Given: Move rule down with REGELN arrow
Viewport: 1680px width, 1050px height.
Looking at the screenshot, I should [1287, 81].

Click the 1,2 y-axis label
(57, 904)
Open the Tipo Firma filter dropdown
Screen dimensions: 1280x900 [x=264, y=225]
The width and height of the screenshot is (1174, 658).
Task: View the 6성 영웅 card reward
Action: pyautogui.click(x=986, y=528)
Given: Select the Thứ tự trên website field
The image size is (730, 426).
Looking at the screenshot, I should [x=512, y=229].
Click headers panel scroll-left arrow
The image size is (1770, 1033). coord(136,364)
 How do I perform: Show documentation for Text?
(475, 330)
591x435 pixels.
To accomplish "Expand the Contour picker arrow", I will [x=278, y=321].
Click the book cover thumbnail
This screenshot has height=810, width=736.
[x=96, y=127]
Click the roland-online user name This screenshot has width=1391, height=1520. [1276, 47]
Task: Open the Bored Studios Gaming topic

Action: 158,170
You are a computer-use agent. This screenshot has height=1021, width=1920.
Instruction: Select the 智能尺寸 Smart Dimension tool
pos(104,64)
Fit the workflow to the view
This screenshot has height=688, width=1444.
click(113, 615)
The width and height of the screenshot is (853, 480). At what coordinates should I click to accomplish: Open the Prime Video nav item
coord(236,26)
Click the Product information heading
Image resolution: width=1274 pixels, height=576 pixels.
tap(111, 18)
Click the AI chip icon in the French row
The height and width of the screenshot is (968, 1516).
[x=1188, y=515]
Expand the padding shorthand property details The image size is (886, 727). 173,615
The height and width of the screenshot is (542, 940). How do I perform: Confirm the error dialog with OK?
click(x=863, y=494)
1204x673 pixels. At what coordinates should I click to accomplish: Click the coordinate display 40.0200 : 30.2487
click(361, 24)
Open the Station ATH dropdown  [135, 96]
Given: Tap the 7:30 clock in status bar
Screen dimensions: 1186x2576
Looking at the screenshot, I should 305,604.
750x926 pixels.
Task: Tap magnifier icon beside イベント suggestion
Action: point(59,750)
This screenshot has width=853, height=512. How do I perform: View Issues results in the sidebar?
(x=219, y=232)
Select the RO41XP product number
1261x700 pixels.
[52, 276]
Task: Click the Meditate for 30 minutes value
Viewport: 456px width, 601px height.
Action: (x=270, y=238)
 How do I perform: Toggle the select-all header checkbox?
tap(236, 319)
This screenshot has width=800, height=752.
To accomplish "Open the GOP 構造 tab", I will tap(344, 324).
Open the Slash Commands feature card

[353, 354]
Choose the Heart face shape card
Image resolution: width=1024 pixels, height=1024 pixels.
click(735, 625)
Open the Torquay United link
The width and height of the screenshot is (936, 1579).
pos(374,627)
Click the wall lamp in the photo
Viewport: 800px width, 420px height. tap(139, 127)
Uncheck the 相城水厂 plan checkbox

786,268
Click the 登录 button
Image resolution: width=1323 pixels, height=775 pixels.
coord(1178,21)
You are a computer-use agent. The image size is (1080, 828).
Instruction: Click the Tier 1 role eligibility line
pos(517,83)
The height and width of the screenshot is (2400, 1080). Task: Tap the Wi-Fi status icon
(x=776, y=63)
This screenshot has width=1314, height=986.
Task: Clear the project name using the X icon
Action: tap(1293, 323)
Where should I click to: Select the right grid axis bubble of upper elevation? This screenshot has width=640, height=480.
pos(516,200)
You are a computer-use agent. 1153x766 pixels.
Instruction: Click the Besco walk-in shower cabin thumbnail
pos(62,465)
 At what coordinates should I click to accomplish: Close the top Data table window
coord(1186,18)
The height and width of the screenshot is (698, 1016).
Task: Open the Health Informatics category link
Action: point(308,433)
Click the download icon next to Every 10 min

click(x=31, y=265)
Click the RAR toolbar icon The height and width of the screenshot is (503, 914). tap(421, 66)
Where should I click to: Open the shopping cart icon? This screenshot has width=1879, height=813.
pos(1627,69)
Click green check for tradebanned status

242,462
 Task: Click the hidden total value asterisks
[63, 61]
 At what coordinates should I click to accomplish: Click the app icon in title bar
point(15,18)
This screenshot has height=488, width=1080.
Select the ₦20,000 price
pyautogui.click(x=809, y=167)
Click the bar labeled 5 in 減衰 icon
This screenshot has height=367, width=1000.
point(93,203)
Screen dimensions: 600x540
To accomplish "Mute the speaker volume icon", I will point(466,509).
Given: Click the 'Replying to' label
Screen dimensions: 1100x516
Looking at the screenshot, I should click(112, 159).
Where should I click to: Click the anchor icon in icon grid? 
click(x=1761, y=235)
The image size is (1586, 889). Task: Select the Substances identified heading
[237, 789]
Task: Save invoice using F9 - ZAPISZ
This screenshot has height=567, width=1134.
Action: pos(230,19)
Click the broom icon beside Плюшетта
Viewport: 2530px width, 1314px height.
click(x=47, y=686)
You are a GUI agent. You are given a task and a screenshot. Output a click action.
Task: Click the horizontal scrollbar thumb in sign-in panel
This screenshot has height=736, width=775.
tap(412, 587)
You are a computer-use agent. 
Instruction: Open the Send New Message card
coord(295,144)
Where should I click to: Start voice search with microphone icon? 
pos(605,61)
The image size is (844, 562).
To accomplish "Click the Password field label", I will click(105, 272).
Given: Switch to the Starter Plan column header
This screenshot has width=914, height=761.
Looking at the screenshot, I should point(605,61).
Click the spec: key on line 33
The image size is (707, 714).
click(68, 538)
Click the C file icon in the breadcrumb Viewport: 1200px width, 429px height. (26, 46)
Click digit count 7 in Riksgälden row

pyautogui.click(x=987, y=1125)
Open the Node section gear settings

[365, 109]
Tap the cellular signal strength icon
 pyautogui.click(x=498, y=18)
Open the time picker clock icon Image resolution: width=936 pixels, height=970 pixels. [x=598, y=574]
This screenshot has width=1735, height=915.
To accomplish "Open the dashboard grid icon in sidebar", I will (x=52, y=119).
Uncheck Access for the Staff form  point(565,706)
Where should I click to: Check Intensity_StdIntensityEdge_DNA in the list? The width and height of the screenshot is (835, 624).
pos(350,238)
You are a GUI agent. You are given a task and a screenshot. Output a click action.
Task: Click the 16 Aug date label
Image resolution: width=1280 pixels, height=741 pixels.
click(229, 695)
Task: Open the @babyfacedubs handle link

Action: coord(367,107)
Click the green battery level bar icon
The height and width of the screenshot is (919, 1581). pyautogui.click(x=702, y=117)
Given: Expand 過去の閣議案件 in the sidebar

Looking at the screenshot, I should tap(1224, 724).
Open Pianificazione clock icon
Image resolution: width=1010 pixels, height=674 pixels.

■ **WHAT THE TASK REQUIRES**:
Copy the listing word for word, leaving nothing out.

■ **REPLY TO THE TASK**:
Given: Move rule down with REGELN arrow
Viewport: 1680px width, 1050px height.
Looking at the screenshot, I should [1287, 81].

Click the 1,2 y-axis label
(57, 904)
Open the Tipo Firma filter dropdown
Screen dimensions: 1280x900 [x=264, y=225]
The width and height of the screenshot is (1174, 658).
Task: View the 6성 영웅 card reward
Action: pyautogui.click(x=986, y=528)
Given: Select the Thứ tự trên website field
The image size is (730, 426).
Looking at the screenshot, I should [x=512, y=229].
Click headers panel scroll-left arrow
The image size is (1770, 1033). coord(136,364)
 How do I perform: Show documentation for Text?
(475, 330)
591x435 pixels.
To accomplish "Expand the Contour picker arrow", I will [x=278, y=321].
Click the book cover thumbnail
This screenshot has height=810, width=736.
[x=96, y=127]
Click the roland-online user name This screenshot has width=1391, height=1520. [1276, 47]
Task: Open the Bored Studios Gaming topic

Action: 158,170
You are a computer-use agent. This screenshot has height=1021, width=1920.
Instruction: Select the 智能尺寸 Smart Dimension tool
pos(104,64)
Fit the workflow to the view
This screenshot has height=688, width=1444.
click(113, 615)
The width and height of the screenshot is (853, 480). At what coordinates should I click to accomplish: Open the Prime Video nav item
coord(236,26)
Click the Product information heading
Image resolution: width=1274 pixels, height=576 pixels.
tap(111, 18)
Click the AI chip icon in the French row
The height and width of the screenshot is (968, 1516).
[x=1188, y=515]
Expand the padding shorthand property details The image size is (886, 727). 173,615
The height and width of the screenshot is (542, 940). How do I perform: Confirm the error dialog with OK?
click(x=863, y=494)
1204x673 pixels. At what coordinates should I click to accomplish: Click the coordinate display 40.0200 : 30.2487
click(361, 24)
Open the Station ATH dropdown  [135, 96]
Given: Tap the 7:30 clock in status bar
Screen dimensions: 1186x2576
Looking at the screenshot, I should 305,604.
750x926 pixels.
Task: Tap magnifier icon beside イベント suggestion
Action: point(59,750)
This screenshot has width=853, height=512. How do I perform: View Issues results in the sidebar?
(x=219, y=232)
Select the RO41XP product number
1261x700 pixels.
[52, 276]
Task: Click the Meditate for 30 minutes value
Viewport: 456px width, 601px height.
Action: (x=270, y=238)
 How do I perform: Toggle the select-all header checkbox?
tap(236, 319)
This screenshot has width=800, height=752.
To accomplish "Open the GOP 構造 tab", I will tap(344, 324).
Open the Slash Commands feature card

[353, 354]
Choose the Heart face shape card
Image resolution: width=1024 pixels, height=1024 pixels.
click(735, 625)
Open the Torquay United link
The width and height of the screenshot is (936, 1579).
pos(374,627)
Click the wall lamp in the photo
Viewport: 800px width, 420px height. tap(139, 127)
Uncheck the 相城水厂 plan checkbox

786,268
Click the 登录 button
Image resolution: width=1323 pixels, height=775 pixels.
coord(1178,21)
You are a computer-use agent. The image size is (1080, 828).
Instruction: Click the Tier 1 role eligibility line
pos(517,83)
The height and width of the screenshot is (2400, 1080). Task: Tap the Wi-Fi status icon
(x=776, y=63)
This screenshot has width=1314, height=986.
Task: Clear the project name using the X icon
Action: tap(1293, 323)
Where should I click to: Select the right grid axis bubble of upper elevation? This screenshot has width=640, height=480.
pos(516,200)
You are a computer-use agent. 1153x766 pixels.
Instruction: Click the Besco walk-in shower cabin thumbnail
pos(62,465)
 At what coordinates should I click to accomplish: Close the top Data table window
coord(1186,18)
The height and width of the screenshot is (698, 1016).
Task: Open the Health Informatics category link
Action: point(308,433)
Click the download icon next to Every 10 min

click(x=31, y=265)
Click the RAR toolbar icon The height and width of the screenshot is (503, 914). tap(421, 66)
Where should I click to: Open the shopping cart icon? This screenshot has width=1879, height=813.
pos(1627,69)
Click green check for tradebanned status

242,462
 Task: Click the hidden total value asterisks
[63, 61]
 At what coordinates should I click to accomplish: Click the app icon in title bar
point(15,18)
This screenshot has height=488, width=1080.
Select the ₦20,000 price
pyautogui.click(x=809, y=167)
Click the bar labeled 5 in 減衰 icon
This screenshot has height=367, width=1000.
point(93,203)
Screen dimensions: 600x540
To accomplish "Mute the speaker volume icon", I will point(466,509).
Given: Click the 'Replying to' label
Screen dimensions: 1100x516
Looking at the screenshot, I should click(112, 159).
Where should I click to: Click the anchor icon in icon grid? 
click(x=1761, y=235)
The image size is (1586, 889). Task: Select the Substances identified heading
[237, 789]
Task: Save invoice using F9 - ZAPISZ
This screenshot has height=567, width=1134.
Action: pos(230,19)
Click the broom icon beside Плюшетта
Viewport: 2530px width, 1314px height.
click(x=47, y=686)
You are a GUI agent. You are given a task and a screenshot. Output a click action.
Task: Click the horizontal scrollbar thumb in sign-in panel
This screenshot has height=736, width=775.
tap(412, 587)
You are a computer-use agent. 
Instruction: Open the Send New Message card
coord(295,144)
Where should I click to: Start voice search with microphone icon? 
pos(605,61)
The image size is (844, 562).
To accomplish "Click the Password field label", I will click(105, 272).
Given: Switch to the Starter Plan column header
This screenshot has width=914, height=761.
Looking at the screenshot, I should point(605,61).
Click the spec: key on line 33
The image size is (707, 714).
click(68, 538)
Click the C file icon in the breadcrumb Viewport: 1200px width, 429px height. (26, 46)
Click digit count 7 in Riksgälden row

pyautogui.click(x=987, y=1125)
Open the Node section gear settings

[365, 109]
Tap the cellular signal strength icon
 pyautogui.click(x=498, y=18)
Open the time picker clock icon Image resolution: width=936 pixels, height=970 pixels. [x=598, y=574]
This screenshot has width=1735, height=915.
To accomplish "Open the dashboard grid icon in sidebar", I will (x=52, y=119).
Uncheck Access for the Staff form  point(565,706)
Where should I click to: Check Intensity_StdIntensityEdge_DNA in the list? The width and height of the screenshot is (835, 624).
pos(350,238)
You are a GUI agent. You are given a task and a screenshot. Output a click action.
Task: Click the 16 Aug date label
Image resolution: width=1280 pixels, height=741 pixels.
click(229, 695)
Task: Open the @babyfacedubs handle link

Action: coord(367,107)
Click the green battery level bar icon
The height and width of the screenshot is (919, 1581). pyautogui.click(x=702, y=117)
Given: Expand 過去の閣議案件 in the sidebar

Looking at the screenshot, I should tap(1224, 724).
Open Pianificazione clock icon
Image resolution: width=1010 pixels, height=674 pixels.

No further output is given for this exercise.